Man führt bereits vor dem Genuss die Produkte zusammen, die hinterher sowieso zusammenkommen. Gutes miteinander zu verbinden ist immer eine tolle Geschichte. Man sollte nur darauf achten, dass man Wasser mit wenig Eigencharakter nimmt. Also weniger Mineralisierung, sonst wird es schnell letschert. Die Weinschorle macht nur Spaß, wenn sie auch kribbelt. Wichtig ist auch der richtige Wein, am besten ein säurereduzierter Weißburgunder oder Müller-Thurgau. Oder gleich etwas ganz Aromatisches wie eine Scheurebe. Dann ist nur noch wichtig, dass es nicht zu wässrig wird.
Was wäre denn eine gute Mischung?
Die Gastronomie macht gerne 60 zu 40, mehr Wasser als Wein. Ich würde es genau andersherum machen, der Wein sollte das dominierende Getränk sein. Und wenn das Wasser kernig mit viel Kohlensäure ist, dann reichen die 40 Prozent, um es aufzufrischen.
Wie viele Wassersorten haben Sie probiert?
Mir sind zwischen 800 und 1.000 verschiedene Sorten aus der ganzen Welt geläufig. Es gibt nur wenige deutsche Quellen, die ich noch nicht probiert habe, und wir haben hier fast 600 verschiedene. Ich bin quer durch Europa bis an den eurasischen Rand gereist, um mich mit dem Thema Wasser auseinanderzusetzen.
Was halten Sie von den Wassersprudlern für daheim?

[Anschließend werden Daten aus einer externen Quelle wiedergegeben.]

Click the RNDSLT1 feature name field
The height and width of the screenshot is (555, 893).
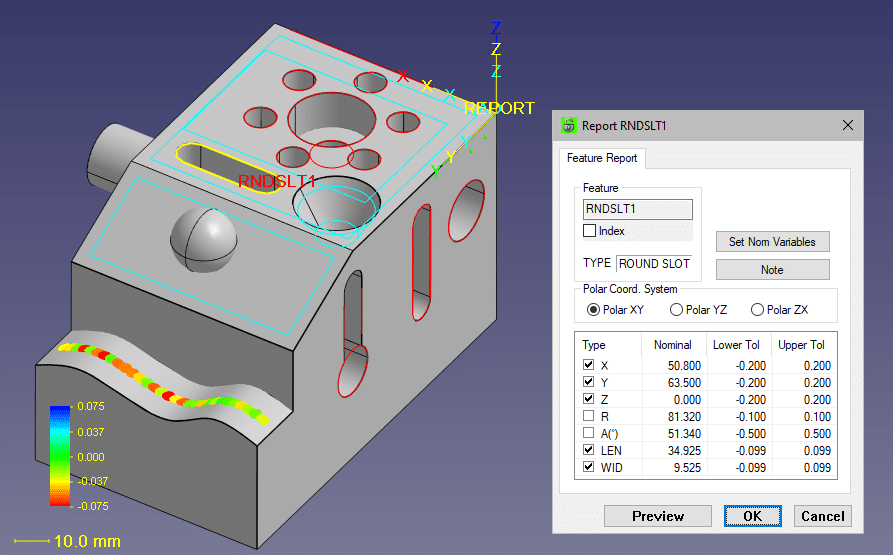click(x=637, y=209)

Nicht so viel. Nicht weil die Geräte nicht funktionierten, sondern weil ich es schwierig finde, den Verbraucher mit der Qualität des Leitungswassers alleinzulassen. Wir haben total tolles Leitungswasser in Deutschland. Wir können damit Zähne putzen, kochen und vieles mehr. Aber anders als beim abgefüllten Wasser ist die Qualitätskontrolle des Leitungswassers nicht sehr hoch. Die letzte Kontrolle machen die Stadtwerke, bevor das Wasser in die Leitungssysteme gepumpt wird. Wenn ich mir den Querschnitt einer Wasserleitung anschaue oder das Innenleben eines Wasserhahns, möchte ich einfach kein Leitungswasser mehr trinken. Auch unser Abwasser kommt schließlich immer wieder in den Wasserkreislauf zurück. Gerade in großen Metropolen wird das Wasser häufig wiederverwendet. Und dann steht das Wasser gerade in hohen Häusern tagsüber mitunter sehr lange in den Leitungen. Dieser Gedanke behagt mir nicht.

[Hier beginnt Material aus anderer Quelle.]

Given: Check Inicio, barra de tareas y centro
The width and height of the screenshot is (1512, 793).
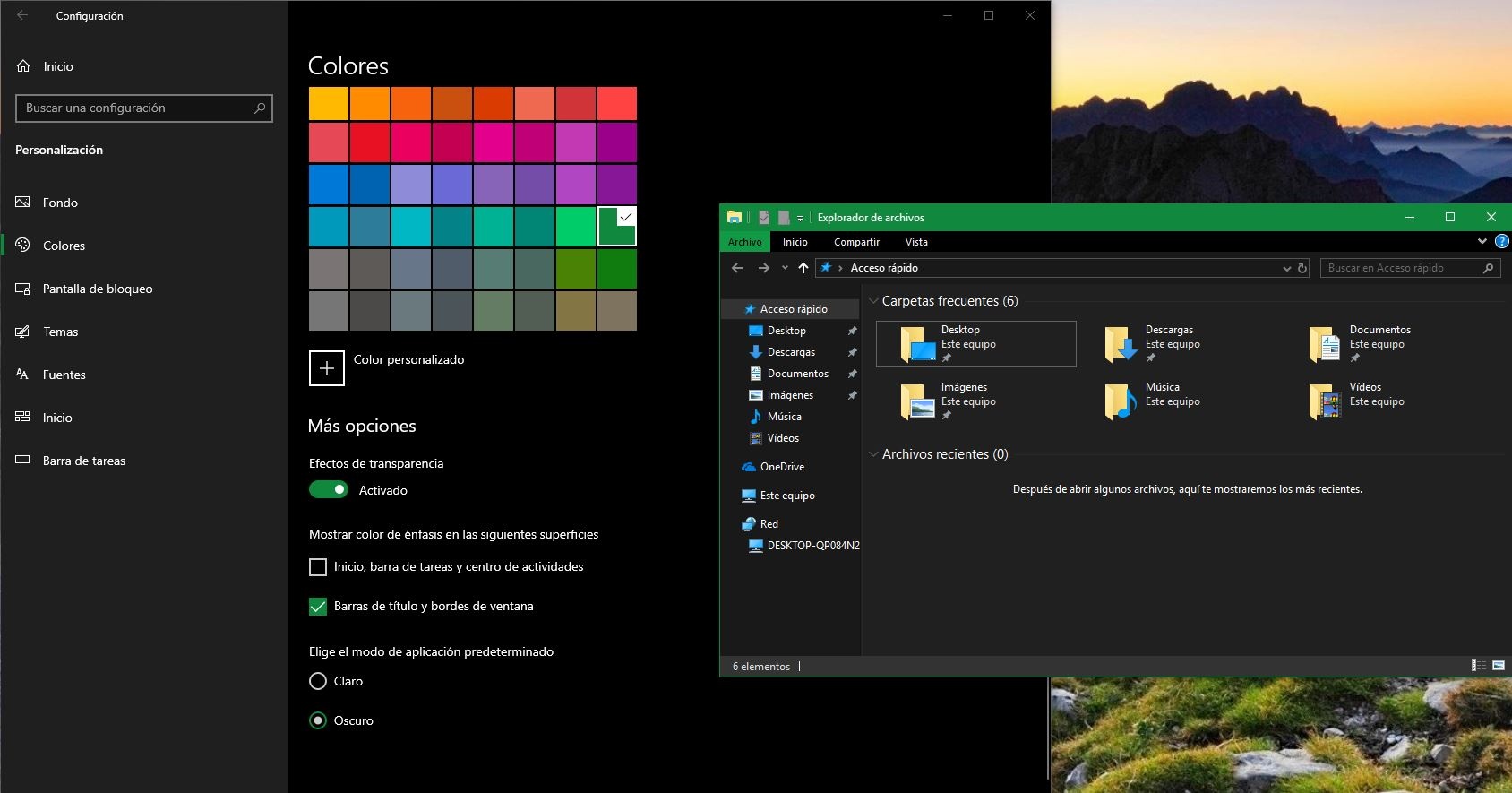Looking at the screenshot, I should pos(318,567).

Muss ein gutes Wasser viel kosten?
Natürliches Mineralwasser wird direkt aus dem Boden zur Verfügung gestellt. Die Quelle muss zertifiziert sein, und ihre Qualität darf sich nicht verändern, damit es ein immer gleichbleibendes Produkt ist. Es muss also nicht teuer sein – aber es muss eben auch nicht billig verschleudert werden. Discounterwässer für 19 Cent haben eine ganze Industrie kaputtgemacht. Regionale Getränkehersteller haben Fußballvereine gefördert, Basketballturniere gesponsert und so weiter. Wenn man die jetzt zwingt, günstig zu produzieren, dann haben die hinterher kein Budget mehr, um sich regional zu engagieren. Eine Flasche Wasser sollte zwischen 50 und 80 Cent kosten. Alles darüber ist Marketing.